There are some who will not participate (much better word than comply), no matter what we do, but for those who can be motivated, it's really up to us to make certain we aren't the ones closing the doors. It is a demonstration of respect to assume that we don't know what the world (and the disease/condition) looks like to the patient and we don't readily understand this person's motivation. Then it behooves us to ask genuine questions and truly listen to the answers.

That is key. In so many cases, especially with newly-diagnosed patients, we are burying them under answers to questions they haven't yet asked.

So ask. What does this diagnosis mean to you? How can I help you? What would you like to make better in your life? What goes through your mind when someone tells you that you will have to [fill in the blank]? Or that you shouldn't [fill in the blank]? What do you want for yourself five years from now?

These questions serve to remind us that the problem and the solution belong to the patient. They also put the patient on gentle notice that we are not the enemy. And neither are they.

This can make all the difference in the world to someone who has become accustomed to being judged and treated with disdain.

I try to do this because my patients deserve it. I also try to do it because it's the only way I can resist the urge to strangle some of them. So far, it has served me well.

Specializes in Geriatrics, Cardiac, ICU.
Let's get real folks, if it WASN'T for the various and assorted addictions (food, drugs, alcohol, nicotine etc.) that we humans tend to go for, we wouldn't have a job!!!!

That's what I said!

That's what I said!

It gets me when people think the doctor will get mad at them for having to come in.

What are they thinking???

Doctors love it when you come in, that's why your insurance card if the first thing they ask for when you come in.

Specializes in Post Anesthesia.

Just think of them as job security. After all many of the ailments we see in our practice could be avoided or mitigated with optimal health practices. If they come back soon enough is much easier to fill out the admission data base.

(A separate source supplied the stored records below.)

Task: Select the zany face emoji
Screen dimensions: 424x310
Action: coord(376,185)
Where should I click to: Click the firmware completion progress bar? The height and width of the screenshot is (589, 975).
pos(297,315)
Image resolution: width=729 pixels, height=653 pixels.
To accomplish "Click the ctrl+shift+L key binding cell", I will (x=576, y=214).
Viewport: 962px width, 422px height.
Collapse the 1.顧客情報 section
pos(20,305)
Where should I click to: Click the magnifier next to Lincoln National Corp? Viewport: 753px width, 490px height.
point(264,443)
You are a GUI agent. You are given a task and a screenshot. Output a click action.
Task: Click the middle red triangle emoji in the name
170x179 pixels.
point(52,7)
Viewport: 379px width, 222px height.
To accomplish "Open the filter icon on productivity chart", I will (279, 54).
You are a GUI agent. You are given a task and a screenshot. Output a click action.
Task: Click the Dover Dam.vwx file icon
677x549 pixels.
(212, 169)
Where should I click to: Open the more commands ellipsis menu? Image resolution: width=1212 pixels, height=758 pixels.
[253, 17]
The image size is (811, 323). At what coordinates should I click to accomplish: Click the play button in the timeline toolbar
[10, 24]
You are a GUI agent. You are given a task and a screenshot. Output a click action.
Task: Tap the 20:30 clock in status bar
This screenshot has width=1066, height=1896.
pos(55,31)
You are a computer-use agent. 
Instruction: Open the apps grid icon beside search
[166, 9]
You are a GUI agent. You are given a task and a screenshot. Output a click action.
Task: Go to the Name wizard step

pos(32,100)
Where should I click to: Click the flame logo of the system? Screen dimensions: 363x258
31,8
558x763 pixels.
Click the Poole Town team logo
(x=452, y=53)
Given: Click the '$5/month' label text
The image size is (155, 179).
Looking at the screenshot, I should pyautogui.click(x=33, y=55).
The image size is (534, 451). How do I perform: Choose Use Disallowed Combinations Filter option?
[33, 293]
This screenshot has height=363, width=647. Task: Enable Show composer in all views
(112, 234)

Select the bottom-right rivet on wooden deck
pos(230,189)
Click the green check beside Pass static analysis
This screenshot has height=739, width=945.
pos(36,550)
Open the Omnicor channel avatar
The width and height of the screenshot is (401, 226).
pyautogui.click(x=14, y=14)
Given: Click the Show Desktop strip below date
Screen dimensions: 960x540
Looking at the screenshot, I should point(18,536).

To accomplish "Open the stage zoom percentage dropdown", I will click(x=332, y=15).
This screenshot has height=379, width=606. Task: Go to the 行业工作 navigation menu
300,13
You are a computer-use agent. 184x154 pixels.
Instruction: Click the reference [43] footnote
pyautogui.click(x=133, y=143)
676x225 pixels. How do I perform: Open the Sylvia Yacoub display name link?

I work with post open heart patients. 90% are educated about the rehab process before the surgery, and even with constant education , and premedication, and encouragement there are pt's that refuse to cough and deep breath. That won't use the incentive spirometer. That refuse to ambulate, even with the cardiac chair. That throw fits becuase the foley's come out 24 hours after surgery. One surgeon actually writes orders stating "do not place urinal at bedside, pt must ambulate to BR to use urinal" for his less motivated male pt's, and "no bedpans" for the females. That throw fits because we insist that they have to be OOB for meals, sorry this is not a Bed and Breakfast, this is Cardiac Rehab.

I get so tired of stating over and over, "the whole purpose of inpatient cardiac rehab is to get you well enough to go home. To be strong enough to get up out of bed by yourself, off the toilet by yourself, walk around your house without help. To get your lungs recovered from the surgery and prevent postop pnuemonia. To make sure that all tubes are out, and incisions are healing nicely. Further stengthening will happen with OUTPATIENT rehab".

I find this frustrating, too. I've had some major surgeries and I couldn't imagine asking for a bedpan instead of using the bathroom. I also couldn't imagine preferring to have someone wipe my backside rather than do it myself. I wonder about people who were completely independent at home (driving, working, etc) that suddenly want a nurse to do such intimate care when they're able to do it themselves. I've very politely told pts that it's good for the healing process if they do these things themselves (I thoroughly explain the reasons) and most of them get quite angry and some actually accuse me of being a bad nurse. I've even had some tell me I should be ashamed. I just don't get it, esp when the doc will back me up. Then you have some in administration knocking themselves out to kiss the pts butt! How do other nurses handle it when a pt wants you to do everything for them when they should be up ad lib and independent. Oh, and this is assuming the pt isn't mentally challenged and been medicated for pain.